Perhaps inadvertently, Krugman reveals how environmental economists seem to think of their work. Assume a free market filled with exchanges among “consenting adults.” Then introduce a negative externality — say, CO2 emissions. What’s the proper response? Viewed in that light, obviously the right response is to put a price on the externality. Done! That’s why the environmental economist’s approach to climate policy always seems to be: price carbon and get out of the way.
But … and this is a gargantuan but (quit snickering) … why would you assume a free market? Are there free markets in energy anywhere in the world? If so I’m not familiar with them. Everyone involved in energy markets is always and already operating within a skein of existing market distortions. We live in a fallen world.
More mechanics, less theory
Start with the fact that U.S. electrical utilities are a nightmare of overlapping regulations and jurisdictions, some deregulated, some semi-regulated, some regulated monopolies. Or start with the fact that the global oil market is dominated by state-owned enterprises. Or start with the fact that governments, particularly militaries, are among the largest purchasers of energy. Right on down the line, you find “free” markets distorted by overlapping local, state, and federal regulations, tax breaks, political favoritism, and public infrastructure choices. Very often existing distortions serve the interests of incumbents. (See, e.g., Matt Yglesias on “Mandatory Sprawl.”)

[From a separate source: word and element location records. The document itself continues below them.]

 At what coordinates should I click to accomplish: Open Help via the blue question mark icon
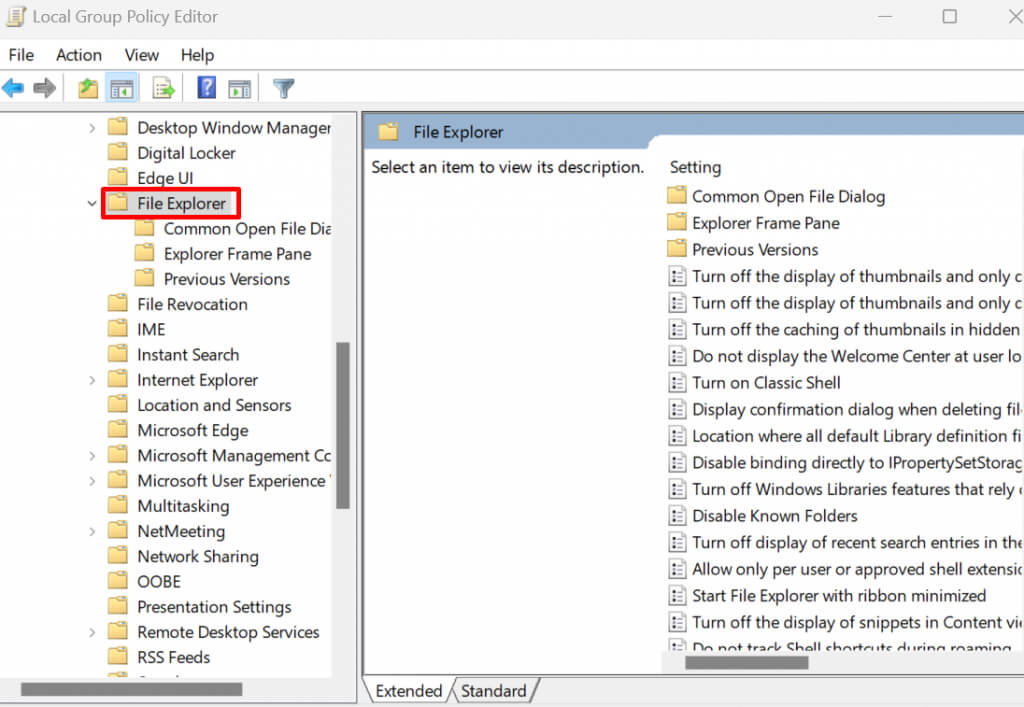pyautogui.click(x=206, y=89)
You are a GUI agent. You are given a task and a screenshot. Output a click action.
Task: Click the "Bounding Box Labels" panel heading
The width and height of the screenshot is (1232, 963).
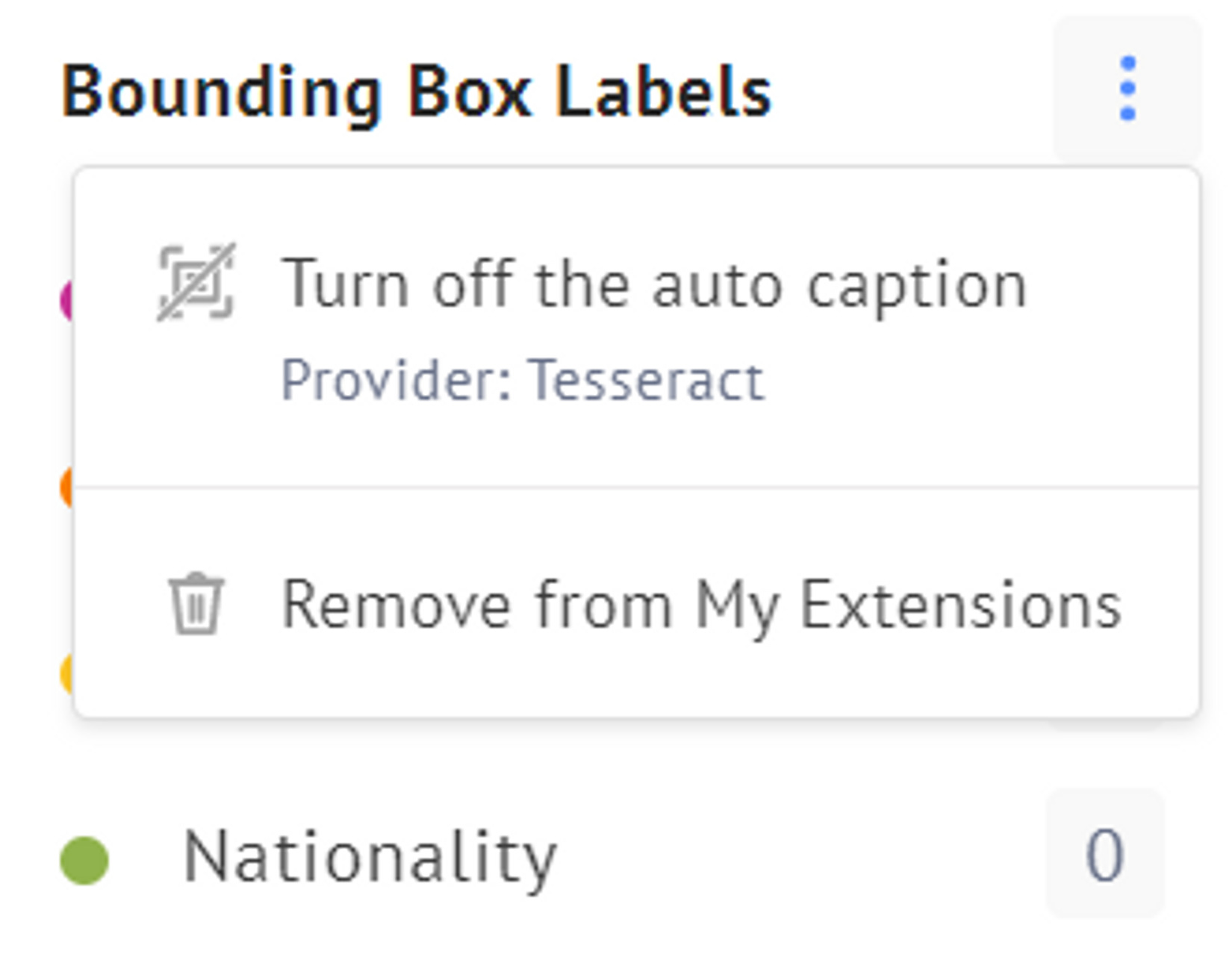tap(416, 93)
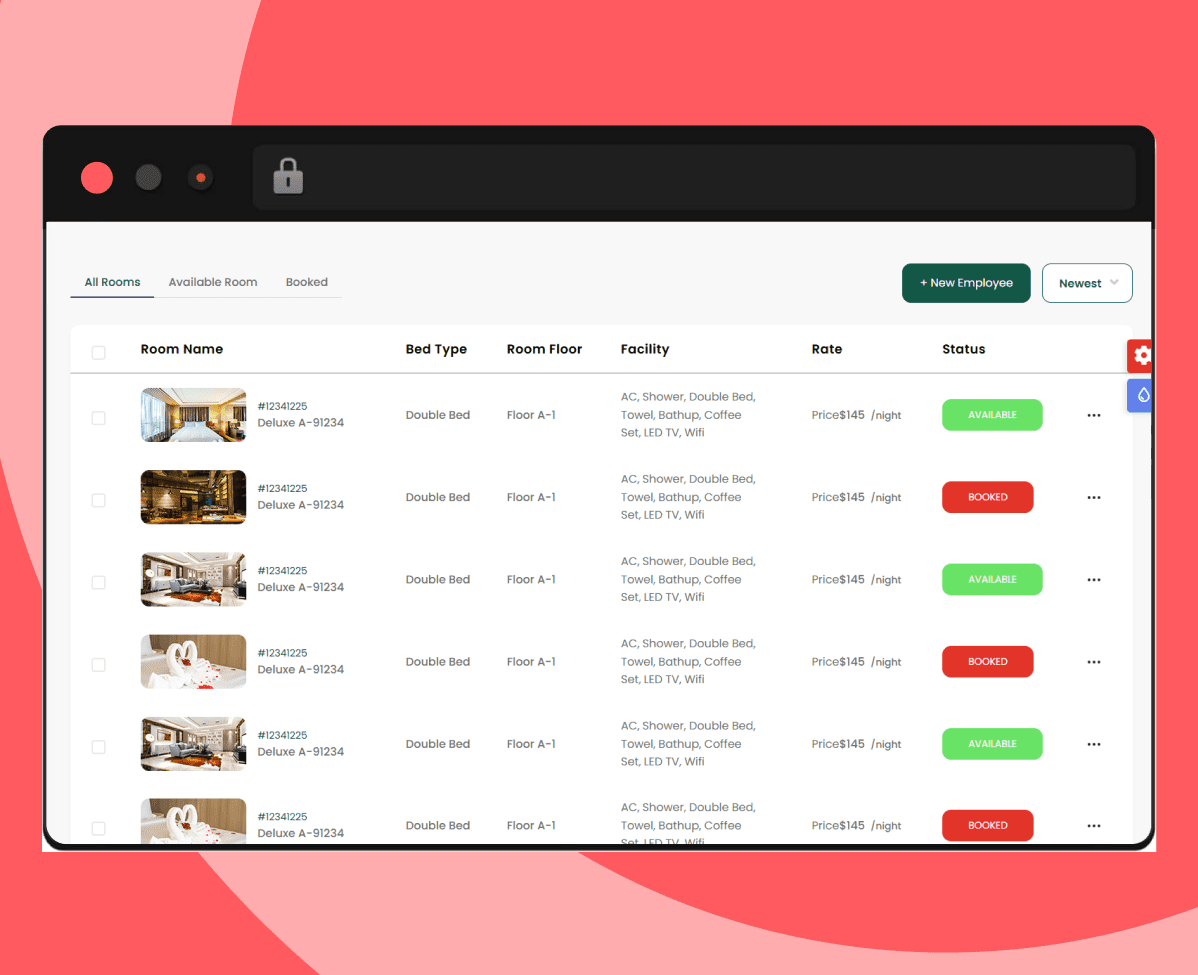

However people in energy markets may behave inside this web of constraints, distortions, and politicizations, it’s not going to be well-captured by models based on rational choices within perfect markets. Yes, economists can tell us how a free market will react to a cap-and-trade system. But can they tell us how the network of regulated monopoly utilities in the South will respond to it? That’s what I want to know!

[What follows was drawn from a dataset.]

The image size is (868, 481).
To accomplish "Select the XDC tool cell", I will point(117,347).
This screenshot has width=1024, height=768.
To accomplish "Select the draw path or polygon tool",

What we need from economics is fewer theorists and more mechanics, people who understand how energy markets actually work and can offer informed counsel about how to make them work better. I want economically credible strategies that can help us get from here, our fallen, compromised, dirty world, to there, a freer, more sustainable world.

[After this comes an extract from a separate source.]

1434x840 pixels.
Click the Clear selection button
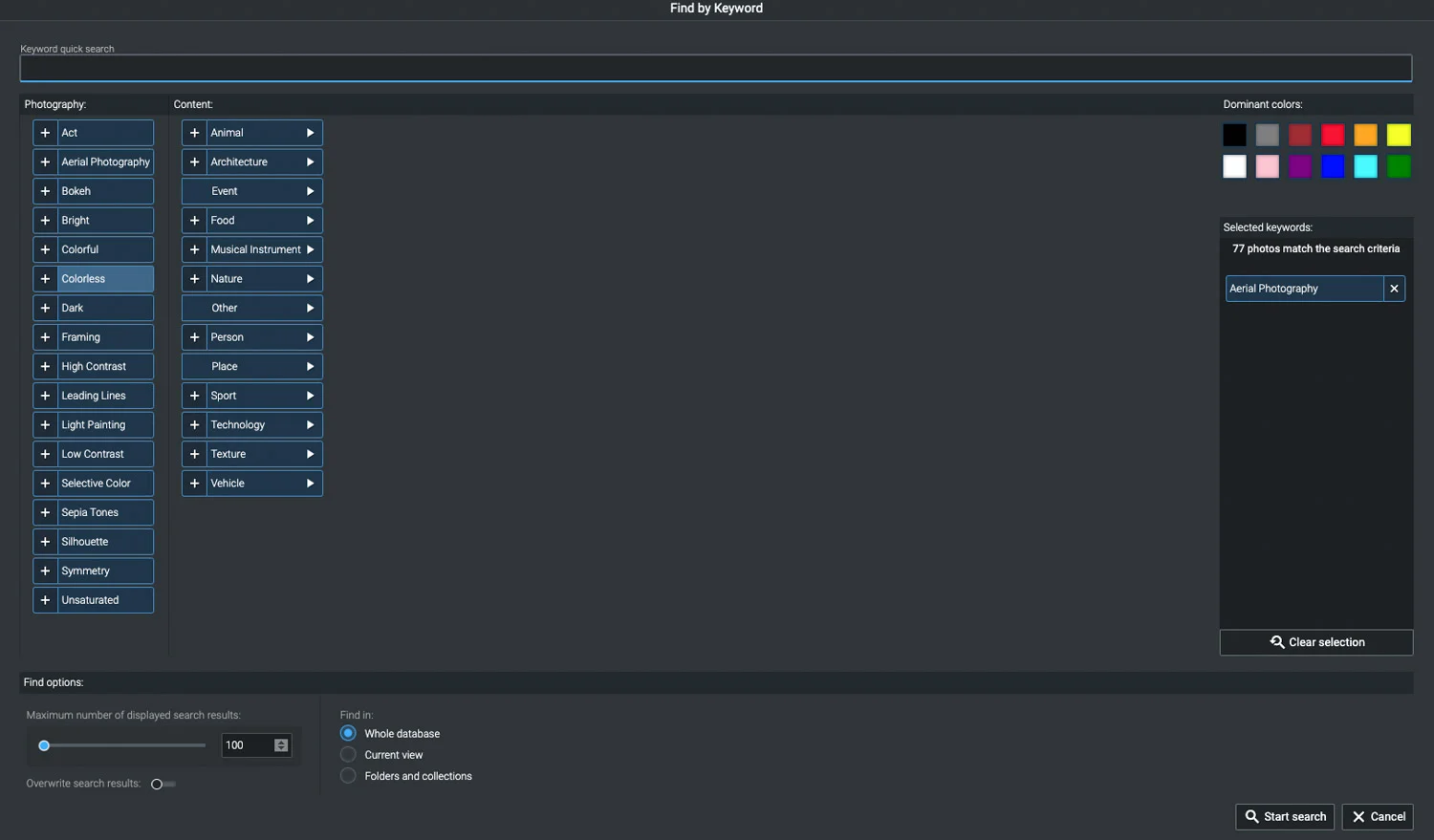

For instance, I’d love for an economist who understands the U.S. utility market, its structure and political history, to model the benefits of various utility reforms. I’d love for more economists to wake up to the vast, untapped potential for efficiency in commercial and industrial buildings, and model how various policies might realize that potential. More broadly, I’d like more economists to question the imperative for growth and start thinking about different models of prosperity. I’d like more economists to incorporate research on human happiness and welfare, to model changes the aren’t captured by GDP. And so on.
There are economists out there doing all this stuff, but theirs are not the voices that find their way into media and public discussion. Whatever may be going on in academia, in popular culture an extremely crude, reactionary sort of economic folk wisdom continues to dominate. Environmental economists could do more to challenge that folk wisdom, but often they’re too busy trying to prove that they are Very Serious Economists and not DFHs. Me, I’m ready for some hippie economics.